Débuts difficiles pour Coventry, Hull et Ipswich avec un calendrier exigeant
Coventry a terminé sa dernière saison en Premier League avec un match contre Bradford City, l’équipe qui a terminé en dessous d’eux lors de la saison 2000-01. Ils reprennent la compétition dans l’élite à l’extérieur, face à Arsenal, les champions en titre, favoris pour conserver leur couronne et l’équipe classée numéro un au monde selon Opta.
Au moins, ils auront joué ce qui devrait être le match le plus difficile de leurs 38 premiers. Cependant, leur prochain déplacement les emmène au stade Etihad pour affronter Manchester City.
Matchs cruciaux pour Coventry et Hull
Le match à domicile de Coventry contre Hull, un autre promu, qui se situe entre ces déplacements redoutables, sera très attendu, même si les deux rencontres de la saison dernière se sont soldées par des nuls sans but. Ce match sera tout aussi crucial pour les visiteurs. Hull débute la saison en accueillant Manchester United, puis reçoit Aston Villa au stade MKM lors de la troisième journée.
Ces équipes se situent un cran en dessous d’Arsenal et de City, mais elles participeront à la Ligue des champions cette saison. Bien que les adversaires de Hull lors des semaines quatre et cinq ne soient pas en Europe, ils sont Chelsea et Newcastle. Cela rend l’ouverture de la saison particulièrement difficile avec cinq premiers matchs avant la première trêve internationale.
Évaluation des adversaires et défis pour Ipswich
Étant donné qu’ils affrontent de grands clubs qui ont déçu lors de la saison 2025-26, examiner les salaires pourrait être une manière plus juste d’évaluer la difficulté des adversaires. Cela n’allège cependant pas la tâche des clubs promus, qui se retrouvent tous parmi les sept séries les plus difficiles selon ce critère.

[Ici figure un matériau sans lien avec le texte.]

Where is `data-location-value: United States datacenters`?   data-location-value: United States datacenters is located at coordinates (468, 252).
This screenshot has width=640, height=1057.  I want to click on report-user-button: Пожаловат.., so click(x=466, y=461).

Selon l’évaluation moyenne des adversaires d’Opta, Ipswich a les cinq premiers matchs les plus faciles parmi les équipes promues. Pourtant, contrairement à Coventry ou Hull, leurs trois premiers adversaires sont tous des clubs qui ont terminé dans le top sept de la Premier League 2025-26 : Sunderland, Manchester United et Liverpool. Peu importe la manière dont on évalue la force des adversaires, le début de la saison s’annonce inquiétant.
Ces rencontres sont souvent considérées comme peu importantes pour les nouvelles équipes de l’élite. Elles sont perçues comme une occasion de gagner des points inattendus. En cas de défaite, ce n’est pas grave : c’est ce que tout le monde attendait. Ce qui compte, c’est de battre ses rivaux directs pour le maintien. L’histoire récente suggère que les matchs difficiles sont plus importants que ne le laissent penser les clichés, même si on ne peut pas être certain à ce stade de quels clubs seront dans les places de qualification européenne en mai prochain.

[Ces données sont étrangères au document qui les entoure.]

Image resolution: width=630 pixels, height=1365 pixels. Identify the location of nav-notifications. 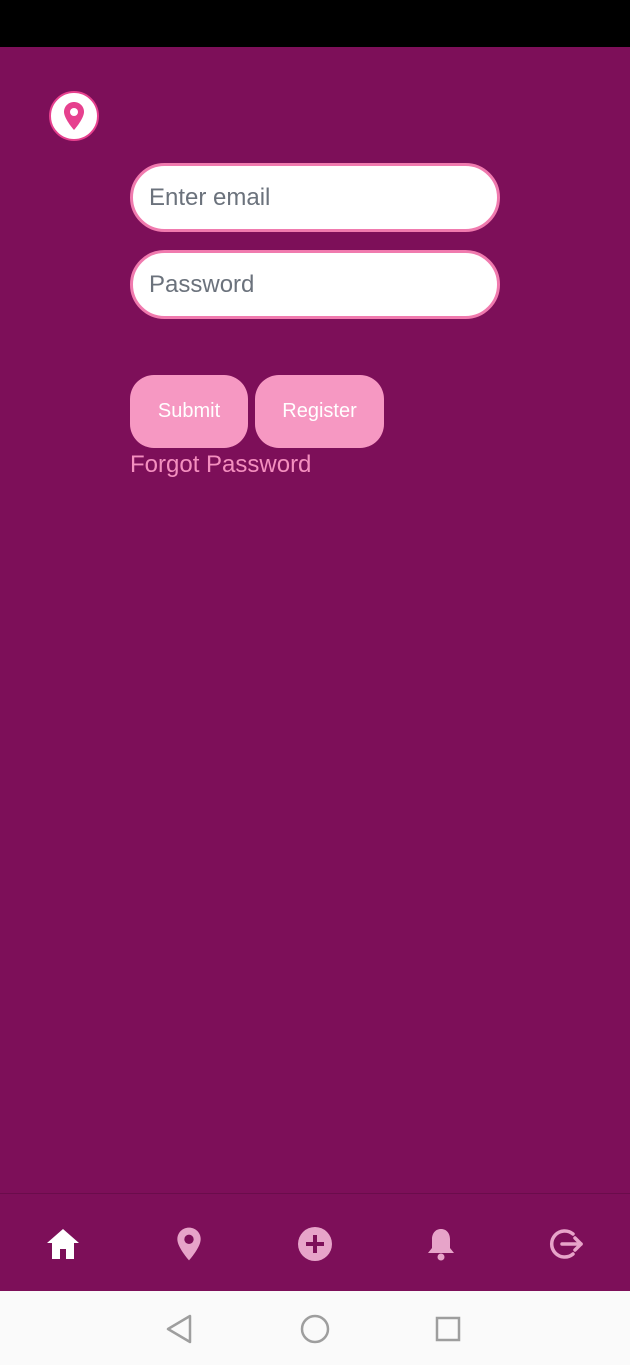
(441, 1244).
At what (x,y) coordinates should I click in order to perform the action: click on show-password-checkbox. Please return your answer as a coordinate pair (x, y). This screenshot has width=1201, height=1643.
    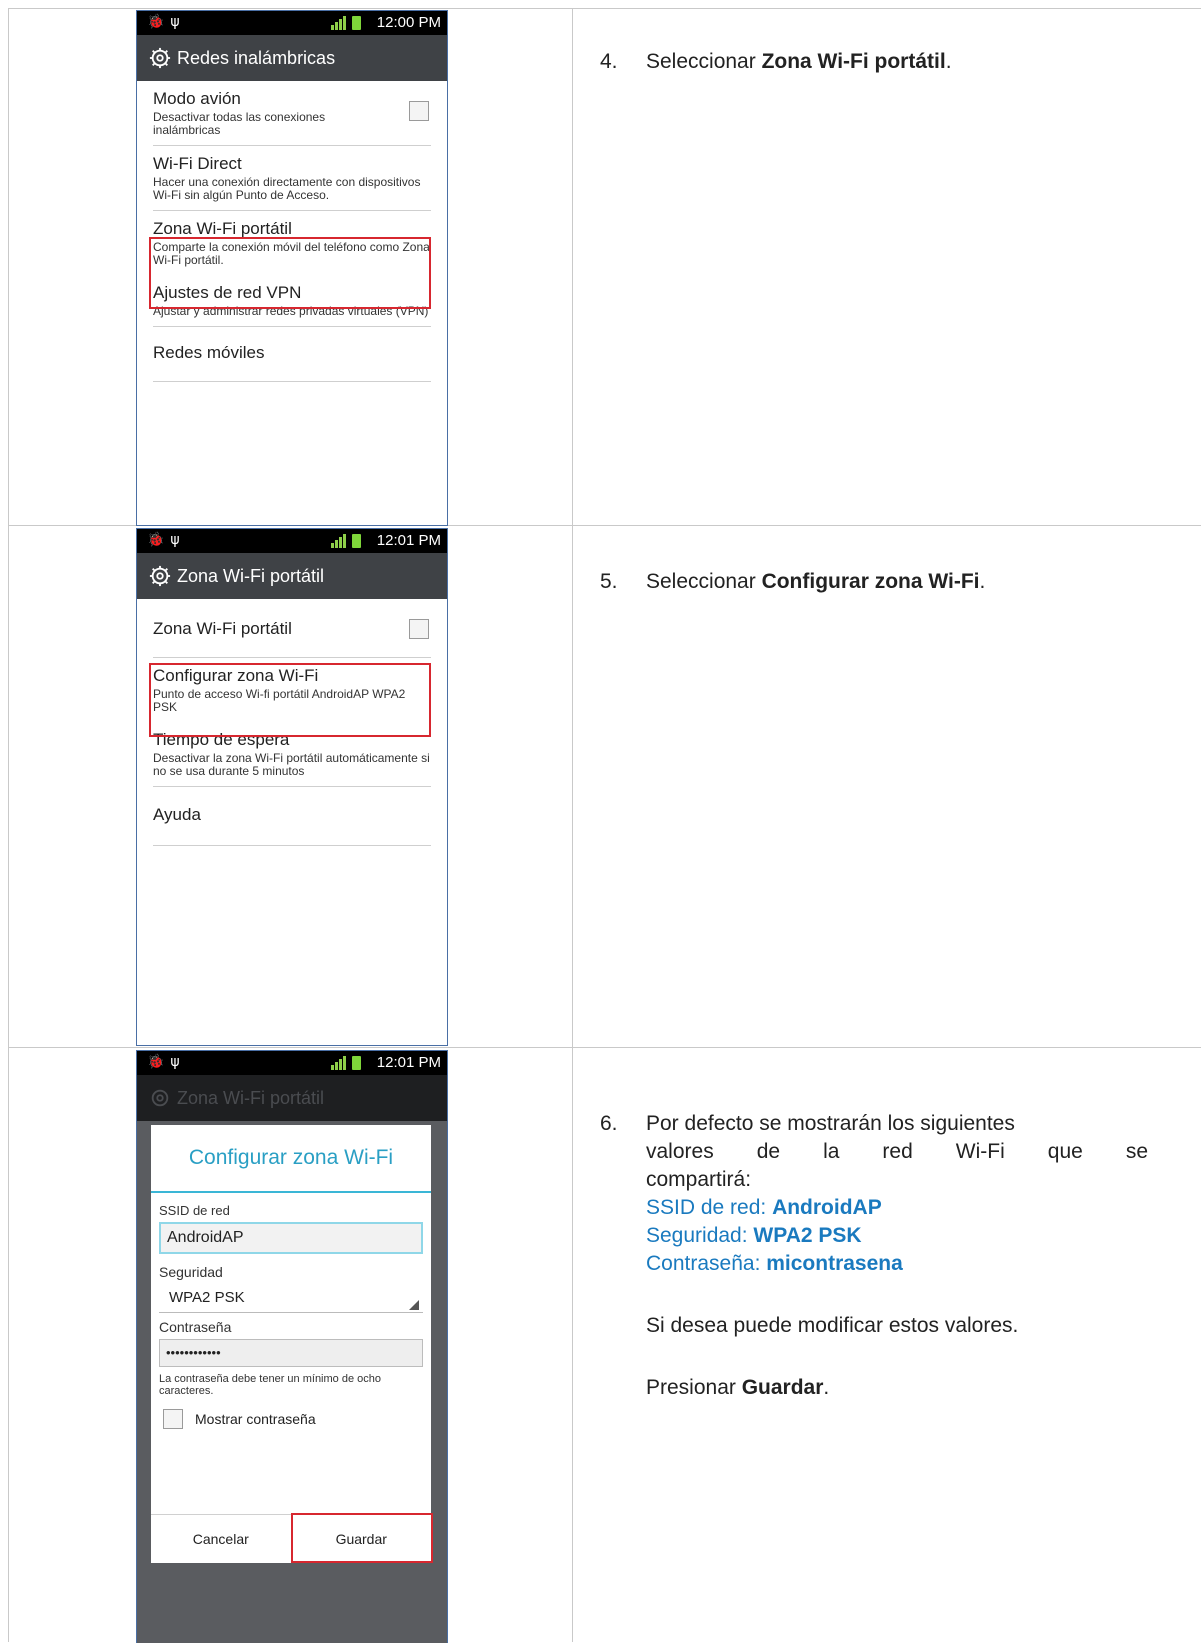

Leeds a obtenu un bon total de 10 points lors de matchs contre les sept meilleures équipes la saison dernière. C’était cinq de moins qu’Arsenal, bien que ce fût sur deux matchs supplémentaires. Sunderland, septième au classement, a également bien performé, prenant neuf points contre les équipes qui ont terminé au-dessus d’eux. Même Burnley, qui n’a pas pu conserver son statut en Premier League, a récolté huit points en 14 confrontations avec les sept premières équipes.
Les six équipes promues des deux saisons précédentes, toutes reléguées, n’ont pas affiché les mêmes performances. Ipswich a remporté six points contre les sept leaders en 2024-25, tandis que Leicester et Southampton n’en ont pris qu’un chacun. C’était une histoire similaire la saison précédente, avec Luton prenant cinq points, tandis que Sheffield United (deux) et Burnley (un) ont obtenu très peu contre les meilleures équipes. Si vous comptez, vous remarquerez que chaque trio a collectivement gagné huit points, moins que Leeds ou Sunderland seuls la saison dernière.
Peut-être que cela n’a pas d’importance. Les huit points de Burnley contre les sept premiers n’ont pas eu beaucoup d’impact lorsqu’ils ont pris 14 points lors de leurs 24 autres matchs. Les Wolves, bien qu’ils ne soient pas promus, ont eu une répartition de neuf à onze points entre les confrontations avec le top sept et les équipes classées huitième ou plus. Cependant, un mauvais départ augmente la pression sur un entraîneur, peu importe le niveau d’attente. Le calendrier n’a pas été clément avec Coventry, Hull ou Ipswich.